Exercise objective — Which lines have the string "category"? Copy all of them from the entries below.

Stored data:

————

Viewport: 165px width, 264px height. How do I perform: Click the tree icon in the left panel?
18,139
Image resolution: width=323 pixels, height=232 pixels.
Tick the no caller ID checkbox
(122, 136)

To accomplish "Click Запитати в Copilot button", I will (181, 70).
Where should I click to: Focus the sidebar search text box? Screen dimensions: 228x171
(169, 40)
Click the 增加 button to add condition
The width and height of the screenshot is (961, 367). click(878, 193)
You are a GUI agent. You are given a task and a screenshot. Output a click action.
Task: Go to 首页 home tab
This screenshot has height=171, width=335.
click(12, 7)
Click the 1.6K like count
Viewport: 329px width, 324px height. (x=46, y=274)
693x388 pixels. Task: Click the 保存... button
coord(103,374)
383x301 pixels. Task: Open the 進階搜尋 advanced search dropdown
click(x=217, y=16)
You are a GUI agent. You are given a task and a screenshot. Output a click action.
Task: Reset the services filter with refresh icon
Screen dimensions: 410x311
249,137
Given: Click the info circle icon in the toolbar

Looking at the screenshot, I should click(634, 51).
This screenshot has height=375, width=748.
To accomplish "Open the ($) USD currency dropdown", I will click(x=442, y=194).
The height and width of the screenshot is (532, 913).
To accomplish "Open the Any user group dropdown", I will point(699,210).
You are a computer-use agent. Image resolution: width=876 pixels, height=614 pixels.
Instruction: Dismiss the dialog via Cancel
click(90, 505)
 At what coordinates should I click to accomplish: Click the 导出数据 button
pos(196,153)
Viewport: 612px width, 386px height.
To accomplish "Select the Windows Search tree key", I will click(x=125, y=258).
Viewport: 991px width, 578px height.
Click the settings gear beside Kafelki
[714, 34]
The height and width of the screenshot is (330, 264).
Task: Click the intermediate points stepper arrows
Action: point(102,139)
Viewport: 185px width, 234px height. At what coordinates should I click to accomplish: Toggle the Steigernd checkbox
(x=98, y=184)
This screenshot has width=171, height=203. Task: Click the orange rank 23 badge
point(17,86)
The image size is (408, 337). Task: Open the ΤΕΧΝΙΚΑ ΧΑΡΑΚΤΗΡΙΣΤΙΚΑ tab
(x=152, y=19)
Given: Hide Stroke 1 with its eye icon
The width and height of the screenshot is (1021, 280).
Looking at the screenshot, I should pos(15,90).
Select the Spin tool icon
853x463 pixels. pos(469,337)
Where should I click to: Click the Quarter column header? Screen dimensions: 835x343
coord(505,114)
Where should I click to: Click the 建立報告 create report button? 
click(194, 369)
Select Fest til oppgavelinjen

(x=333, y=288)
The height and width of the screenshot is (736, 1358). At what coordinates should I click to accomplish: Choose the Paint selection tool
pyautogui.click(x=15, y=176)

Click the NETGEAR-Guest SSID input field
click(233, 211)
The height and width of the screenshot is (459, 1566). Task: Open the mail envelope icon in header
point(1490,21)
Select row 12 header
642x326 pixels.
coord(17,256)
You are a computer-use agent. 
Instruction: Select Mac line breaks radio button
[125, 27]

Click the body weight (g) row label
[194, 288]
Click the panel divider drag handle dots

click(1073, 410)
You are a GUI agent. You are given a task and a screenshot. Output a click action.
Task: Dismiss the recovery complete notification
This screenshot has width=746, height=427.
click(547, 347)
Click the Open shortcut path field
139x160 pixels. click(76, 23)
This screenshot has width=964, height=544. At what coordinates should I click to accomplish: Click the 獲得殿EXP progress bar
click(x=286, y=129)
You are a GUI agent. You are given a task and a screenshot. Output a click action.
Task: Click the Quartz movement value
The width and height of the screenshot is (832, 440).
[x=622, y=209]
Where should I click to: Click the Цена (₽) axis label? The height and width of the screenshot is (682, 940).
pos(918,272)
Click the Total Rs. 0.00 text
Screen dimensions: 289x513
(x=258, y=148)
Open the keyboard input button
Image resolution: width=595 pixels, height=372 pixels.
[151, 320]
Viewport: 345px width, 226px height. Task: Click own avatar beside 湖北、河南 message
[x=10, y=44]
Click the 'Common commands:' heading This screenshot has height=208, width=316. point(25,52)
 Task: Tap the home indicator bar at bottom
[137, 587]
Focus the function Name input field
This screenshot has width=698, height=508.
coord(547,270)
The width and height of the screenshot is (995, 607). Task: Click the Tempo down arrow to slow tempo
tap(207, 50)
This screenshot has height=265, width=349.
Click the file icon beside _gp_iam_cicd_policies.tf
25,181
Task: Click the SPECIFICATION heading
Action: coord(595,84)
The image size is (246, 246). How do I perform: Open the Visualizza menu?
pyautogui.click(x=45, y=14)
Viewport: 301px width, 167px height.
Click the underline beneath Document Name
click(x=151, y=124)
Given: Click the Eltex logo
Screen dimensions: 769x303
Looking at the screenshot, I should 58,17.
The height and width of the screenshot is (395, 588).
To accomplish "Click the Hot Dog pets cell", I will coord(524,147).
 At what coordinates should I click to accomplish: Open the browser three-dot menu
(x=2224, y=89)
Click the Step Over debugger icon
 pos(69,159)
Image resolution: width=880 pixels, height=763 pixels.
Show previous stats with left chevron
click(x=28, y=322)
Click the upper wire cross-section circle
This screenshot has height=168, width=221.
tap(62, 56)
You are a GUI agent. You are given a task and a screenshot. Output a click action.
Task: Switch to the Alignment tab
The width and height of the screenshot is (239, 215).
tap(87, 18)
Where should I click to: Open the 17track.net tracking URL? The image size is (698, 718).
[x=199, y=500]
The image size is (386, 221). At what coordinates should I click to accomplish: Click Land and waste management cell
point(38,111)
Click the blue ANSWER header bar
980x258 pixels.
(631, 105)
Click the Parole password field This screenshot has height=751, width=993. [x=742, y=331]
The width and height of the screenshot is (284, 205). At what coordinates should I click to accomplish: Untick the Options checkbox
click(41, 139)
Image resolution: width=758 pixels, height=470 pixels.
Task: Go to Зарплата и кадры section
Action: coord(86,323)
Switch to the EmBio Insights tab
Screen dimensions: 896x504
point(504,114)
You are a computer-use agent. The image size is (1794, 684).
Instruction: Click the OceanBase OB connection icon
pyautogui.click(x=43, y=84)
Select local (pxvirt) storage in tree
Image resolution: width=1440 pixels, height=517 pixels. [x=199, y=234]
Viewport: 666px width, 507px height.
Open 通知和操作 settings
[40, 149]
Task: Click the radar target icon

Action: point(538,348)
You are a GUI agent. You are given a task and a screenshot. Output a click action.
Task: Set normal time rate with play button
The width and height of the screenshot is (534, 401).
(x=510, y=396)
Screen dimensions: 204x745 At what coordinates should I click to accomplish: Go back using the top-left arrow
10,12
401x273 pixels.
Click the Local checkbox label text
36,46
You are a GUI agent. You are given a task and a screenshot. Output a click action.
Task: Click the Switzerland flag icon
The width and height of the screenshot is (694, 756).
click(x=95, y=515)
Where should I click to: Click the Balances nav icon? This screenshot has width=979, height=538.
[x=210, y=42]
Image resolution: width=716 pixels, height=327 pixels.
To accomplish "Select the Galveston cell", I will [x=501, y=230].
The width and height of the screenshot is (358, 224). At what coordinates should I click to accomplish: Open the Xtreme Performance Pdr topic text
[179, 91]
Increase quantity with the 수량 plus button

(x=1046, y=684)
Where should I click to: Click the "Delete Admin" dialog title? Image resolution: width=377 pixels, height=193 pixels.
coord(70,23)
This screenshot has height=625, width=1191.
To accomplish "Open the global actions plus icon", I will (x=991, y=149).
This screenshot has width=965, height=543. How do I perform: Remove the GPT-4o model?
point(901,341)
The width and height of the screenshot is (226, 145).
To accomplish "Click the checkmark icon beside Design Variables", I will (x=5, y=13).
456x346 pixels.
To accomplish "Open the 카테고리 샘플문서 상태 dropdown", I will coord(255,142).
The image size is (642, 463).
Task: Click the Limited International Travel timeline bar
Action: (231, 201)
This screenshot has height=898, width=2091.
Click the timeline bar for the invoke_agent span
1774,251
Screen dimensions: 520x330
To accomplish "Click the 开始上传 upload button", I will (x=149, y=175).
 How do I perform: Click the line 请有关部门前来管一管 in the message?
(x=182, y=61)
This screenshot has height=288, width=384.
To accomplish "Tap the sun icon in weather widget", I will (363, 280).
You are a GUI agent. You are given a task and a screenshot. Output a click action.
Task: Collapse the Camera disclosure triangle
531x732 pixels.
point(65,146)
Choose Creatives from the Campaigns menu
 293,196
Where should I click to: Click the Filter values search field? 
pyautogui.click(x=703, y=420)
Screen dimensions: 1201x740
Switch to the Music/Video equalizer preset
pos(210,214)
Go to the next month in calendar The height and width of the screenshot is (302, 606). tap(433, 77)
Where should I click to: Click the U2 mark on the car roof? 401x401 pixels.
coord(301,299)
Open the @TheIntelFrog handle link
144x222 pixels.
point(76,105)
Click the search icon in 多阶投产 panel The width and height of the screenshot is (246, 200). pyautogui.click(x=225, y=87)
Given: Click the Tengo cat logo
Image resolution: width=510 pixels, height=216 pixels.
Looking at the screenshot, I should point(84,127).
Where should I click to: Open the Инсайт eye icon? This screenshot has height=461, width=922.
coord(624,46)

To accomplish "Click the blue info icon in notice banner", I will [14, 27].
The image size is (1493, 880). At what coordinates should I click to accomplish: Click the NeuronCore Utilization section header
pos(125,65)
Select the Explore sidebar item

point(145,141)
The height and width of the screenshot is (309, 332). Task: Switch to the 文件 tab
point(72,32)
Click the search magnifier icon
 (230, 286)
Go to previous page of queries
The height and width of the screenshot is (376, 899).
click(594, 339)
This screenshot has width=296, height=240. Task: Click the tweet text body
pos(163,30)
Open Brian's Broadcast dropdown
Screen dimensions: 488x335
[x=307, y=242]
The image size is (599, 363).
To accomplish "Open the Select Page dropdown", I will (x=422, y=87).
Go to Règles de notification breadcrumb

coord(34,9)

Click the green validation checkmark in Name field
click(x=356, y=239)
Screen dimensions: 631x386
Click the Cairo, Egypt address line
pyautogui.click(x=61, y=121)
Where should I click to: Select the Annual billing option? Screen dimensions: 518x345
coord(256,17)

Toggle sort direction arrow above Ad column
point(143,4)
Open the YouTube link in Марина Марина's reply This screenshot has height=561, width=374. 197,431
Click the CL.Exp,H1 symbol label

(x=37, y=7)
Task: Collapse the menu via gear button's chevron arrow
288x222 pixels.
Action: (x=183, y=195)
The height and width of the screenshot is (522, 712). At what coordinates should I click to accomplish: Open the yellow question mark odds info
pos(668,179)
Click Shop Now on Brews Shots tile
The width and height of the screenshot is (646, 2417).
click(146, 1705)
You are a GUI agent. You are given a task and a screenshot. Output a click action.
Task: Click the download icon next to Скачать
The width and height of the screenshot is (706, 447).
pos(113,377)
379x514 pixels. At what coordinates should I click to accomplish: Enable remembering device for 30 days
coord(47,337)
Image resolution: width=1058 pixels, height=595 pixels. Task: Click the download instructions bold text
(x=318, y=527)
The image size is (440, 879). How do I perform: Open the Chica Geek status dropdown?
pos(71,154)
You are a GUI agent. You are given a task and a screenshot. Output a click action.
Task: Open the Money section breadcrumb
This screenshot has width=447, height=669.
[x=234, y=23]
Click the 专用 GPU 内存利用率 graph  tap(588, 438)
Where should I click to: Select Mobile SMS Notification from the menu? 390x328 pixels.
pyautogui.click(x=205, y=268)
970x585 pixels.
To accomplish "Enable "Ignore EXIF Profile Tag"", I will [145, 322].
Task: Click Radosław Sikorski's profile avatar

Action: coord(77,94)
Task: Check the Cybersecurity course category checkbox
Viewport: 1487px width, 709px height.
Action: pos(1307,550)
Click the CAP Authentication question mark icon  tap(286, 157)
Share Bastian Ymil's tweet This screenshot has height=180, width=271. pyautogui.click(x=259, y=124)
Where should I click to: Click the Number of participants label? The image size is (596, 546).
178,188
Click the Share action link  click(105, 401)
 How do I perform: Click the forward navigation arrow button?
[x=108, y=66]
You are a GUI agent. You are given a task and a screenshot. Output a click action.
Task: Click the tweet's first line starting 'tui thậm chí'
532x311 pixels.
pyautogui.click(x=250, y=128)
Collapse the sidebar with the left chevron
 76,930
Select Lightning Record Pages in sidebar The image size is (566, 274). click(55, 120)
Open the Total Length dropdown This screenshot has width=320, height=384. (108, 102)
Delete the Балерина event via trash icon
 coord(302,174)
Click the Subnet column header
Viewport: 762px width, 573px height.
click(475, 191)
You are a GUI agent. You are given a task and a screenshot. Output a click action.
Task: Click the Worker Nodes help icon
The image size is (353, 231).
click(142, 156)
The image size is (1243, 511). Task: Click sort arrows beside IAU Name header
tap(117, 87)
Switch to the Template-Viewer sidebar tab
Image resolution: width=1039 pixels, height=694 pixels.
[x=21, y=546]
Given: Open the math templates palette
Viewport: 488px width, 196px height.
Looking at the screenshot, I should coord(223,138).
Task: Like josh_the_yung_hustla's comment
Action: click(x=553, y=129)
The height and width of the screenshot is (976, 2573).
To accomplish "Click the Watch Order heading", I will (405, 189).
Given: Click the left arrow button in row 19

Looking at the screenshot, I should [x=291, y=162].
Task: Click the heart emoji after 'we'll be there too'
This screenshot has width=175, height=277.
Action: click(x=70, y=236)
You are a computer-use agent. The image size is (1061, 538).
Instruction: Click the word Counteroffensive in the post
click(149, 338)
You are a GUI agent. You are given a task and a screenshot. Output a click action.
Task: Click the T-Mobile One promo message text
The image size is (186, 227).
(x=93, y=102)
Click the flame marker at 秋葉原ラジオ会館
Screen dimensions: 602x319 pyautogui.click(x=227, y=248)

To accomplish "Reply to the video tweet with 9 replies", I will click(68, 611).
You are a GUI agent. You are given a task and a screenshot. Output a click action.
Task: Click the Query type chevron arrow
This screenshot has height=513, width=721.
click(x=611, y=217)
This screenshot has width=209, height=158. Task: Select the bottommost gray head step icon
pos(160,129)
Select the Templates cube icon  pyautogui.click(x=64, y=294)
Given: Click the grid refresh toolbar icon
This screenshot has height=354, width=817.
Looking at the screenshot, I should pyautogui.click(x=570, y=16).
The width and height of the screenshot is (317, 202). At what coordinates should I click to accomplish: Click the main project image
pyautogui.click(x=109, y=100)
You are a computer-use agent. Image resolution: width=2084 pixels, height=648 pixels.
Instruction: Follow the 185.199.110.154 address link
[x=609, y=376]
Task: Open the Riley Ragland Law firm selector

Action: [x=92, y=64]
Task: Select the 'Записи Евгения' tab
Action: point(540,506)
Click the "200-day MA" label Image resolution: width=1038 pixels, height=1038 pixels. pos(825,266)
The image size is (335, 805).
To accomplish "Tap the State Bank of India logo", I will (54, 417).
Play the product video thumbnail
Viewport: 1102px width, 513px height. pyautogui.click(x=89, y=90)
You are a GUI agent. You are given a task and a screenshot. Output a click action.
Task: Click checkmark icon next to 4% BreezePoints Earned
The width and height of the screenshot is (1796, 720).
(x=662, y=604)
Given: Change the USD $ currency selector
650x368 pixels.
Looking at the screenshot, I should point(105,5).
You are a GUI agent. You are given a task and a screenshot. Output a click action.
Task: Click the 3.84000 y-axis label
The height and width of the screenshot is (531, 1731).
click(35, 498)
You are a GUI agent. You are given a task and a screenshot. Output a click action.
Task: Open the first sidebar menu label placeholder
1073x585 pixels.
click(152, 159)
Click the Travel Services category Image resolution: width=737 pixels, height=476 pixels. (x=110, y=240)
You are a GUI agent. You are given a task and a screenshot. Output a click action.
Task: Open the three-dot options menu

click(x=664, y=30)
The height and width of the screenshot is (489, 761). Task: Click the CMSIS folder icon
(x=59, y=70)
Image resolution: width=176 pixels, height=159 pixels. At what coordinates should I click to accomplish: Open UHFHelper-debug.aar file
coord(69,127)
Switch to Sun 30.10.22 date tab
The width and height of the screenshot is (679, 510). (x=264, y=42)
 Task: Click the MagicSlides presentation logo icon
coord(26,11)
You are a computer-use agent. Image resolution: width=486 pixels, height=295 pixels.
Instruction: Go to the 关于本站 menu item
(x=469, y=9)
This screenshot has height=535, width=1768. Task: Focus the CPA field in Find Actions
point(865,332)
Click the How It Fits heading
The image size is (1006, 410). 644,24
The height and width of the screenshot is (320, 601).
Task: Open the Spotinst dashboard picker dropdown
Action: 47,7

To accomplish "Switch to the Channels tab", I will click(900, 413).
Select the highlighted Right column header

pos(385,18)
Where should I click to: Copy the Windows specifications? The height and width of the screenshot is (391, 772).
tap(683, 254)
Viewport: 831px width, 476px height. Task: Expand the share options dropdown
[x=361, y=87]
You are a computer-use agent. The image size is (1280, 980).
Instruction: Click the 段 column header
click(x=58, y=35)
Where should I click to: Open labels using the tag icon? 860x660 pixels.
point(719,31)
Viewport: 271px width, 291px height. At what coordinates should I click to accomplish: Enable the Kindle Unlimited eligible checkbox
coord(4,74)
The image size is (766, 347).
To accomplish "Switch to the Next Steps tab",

————

Task answer —
Task: Check the Cybersecurity course category checkbox
Click the Travel Services category Image resolution: width=737 pixels, height=476 pixels. (x=110, y=240)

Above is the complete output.